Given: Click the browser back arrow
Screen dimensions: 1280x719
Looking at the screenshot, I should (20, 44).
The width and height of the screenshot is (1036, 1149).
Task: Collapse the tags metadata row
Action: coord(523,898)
+++
__Your assignment__.
In full and without alteration, output the listing.

__Solution to this exercise__.
Given: Click the browser back arrow
Screen dimensions: 1280x719
Looking at the screenshot, I should (20, 44).
The width and height of the screenshot is (1036, 1149).
Task: Collapse the tags metadata row
Action: coord(523,898)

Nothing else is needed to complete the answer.